The impact of COVID-19 on people living in low-income and crisis affected settings could be more severe than in high-income countries due to: (a) higher transmissibility due to larger household sizes, intense social mixing between the young and elderly, overcrowding, inadequate water and sanitation, and specific cultural and faith practices; (b) higher progression to severe disease due to highly prevalent co-morbidities; (c) higher case fatality due to lack of intensive care capacity; and (d) disrupted care for health problems other than COVID-19.
- Containment strategies (border closures coupled with social distancing and quarantine measures) may, at best, buy some time to allow countries to better prepare. However, inadequate testing and contact tracing may initially obfuscate the extent of locally driven transmission. Moreover, social distancing and travel restrictions, if sustained over a long period, could be very harmful for fragile, export-dependent economies and stretch livelihoods beyond people’s coping ability.
- Addressing higher transmissibility is more amenable to economically and socially feasible interventions, even in the most resource-constrained settings. However, population-wide social distancing measures would require most non-essential workers to work from home or not at all, and this would need to be sustained over a long period (until a vaccine or treatments are available at scale). Where dispersive strategies are difficult to implement and/or cannot be sustained, it would be more impactful and efficient to focus resources on protecting the most vulnerable.
- It may be more impactful and efficient to focus resources on protecting those most vulnerable to the risk of serious illness, including people aged above 60 years and/or living with non-communicable diseases (TB, HIV, malnourished adults). The authors suggest three options for housing high-risk community members into transmission-shielded arrangements: (1) household-level shielding (each household demarcates a room or shelter for high-risk members); (2) street- or extended family-level shielding (neighboring households or members of an extended family within a defined geographic locale voluntarily ‘house-swap’ and group their high-risk members into dedicated houses / shelters); and (3) neighborhood- or sector-level isolation (sections of the settlement are put aside for groups of high-risk people).
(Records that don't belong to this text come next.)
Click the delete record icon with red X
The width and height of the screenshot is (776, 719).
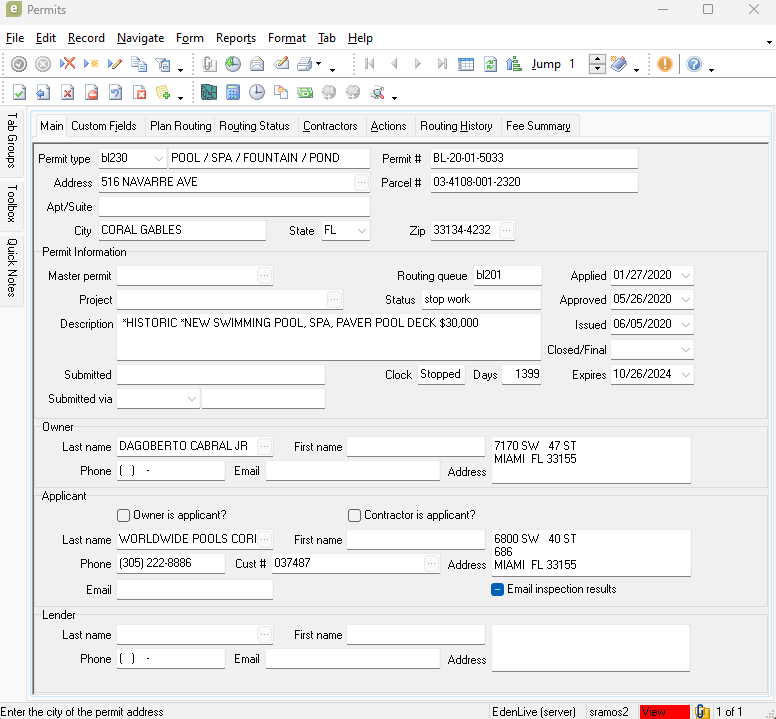(67, 64)
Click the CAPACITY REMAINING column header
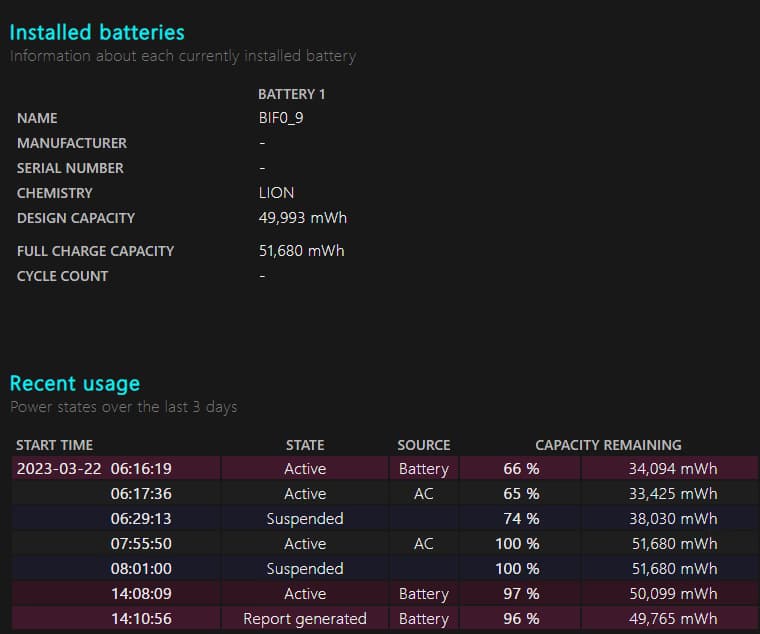Screen dimensions: 760x634 (608, 445)
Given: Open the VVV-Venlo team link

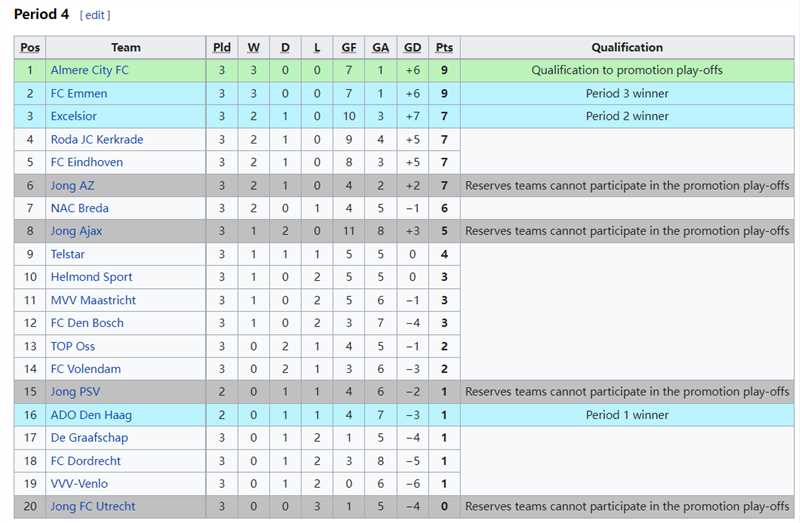Looking at the screenshot, I should pos(80,484).
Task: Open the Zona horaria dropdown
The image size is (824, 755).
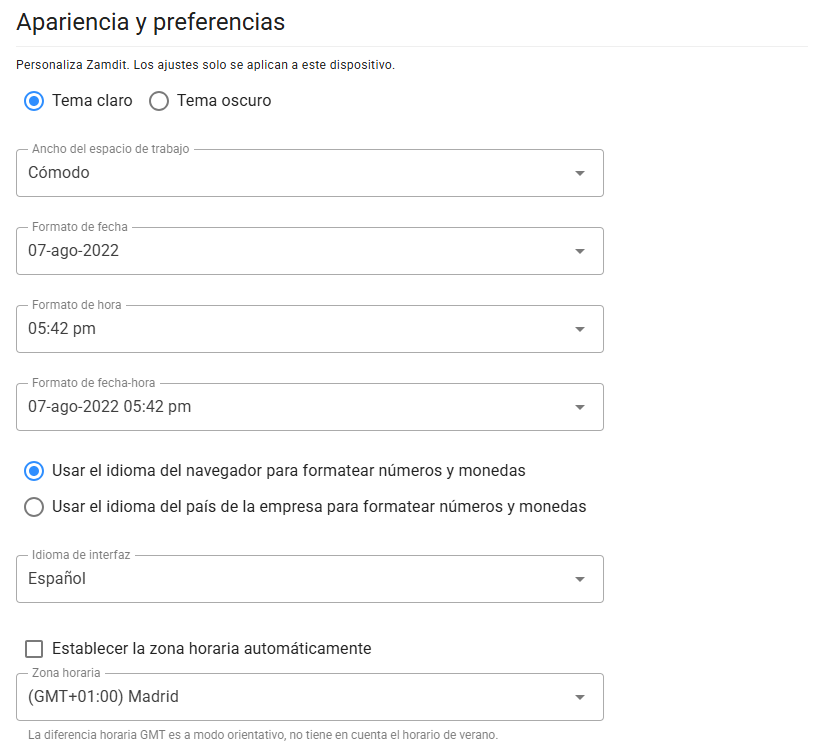Action: point(300,696)
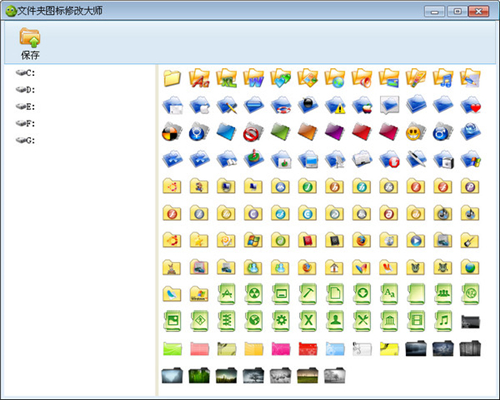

Option 3 would be applicable in displaced persons’ / refugee camps, where humanitarian actors can provide supportive services and smaller scale isolation is not possible. Stringent but realistic infection control measures should accompany any of the options, as should some social distancing within the ‘green zone’. It is essential that strategies are acceptable and well communicated to communities.
The authors suggest that the proposed approach might offer a realistic solution for allocating scarce resources in settings where scaling up treatment significantly is unlikely to be an option. Other feasible, high-yield interventions should be undertaken simultaneously, e.g. staying home if sick, limiting public transport use, reducing super-spreading events at funerals or other mass gatherings, promoting hand-washing, soap distribution and/or at least maintaining treatment coverage for risk-factor co-morbidities.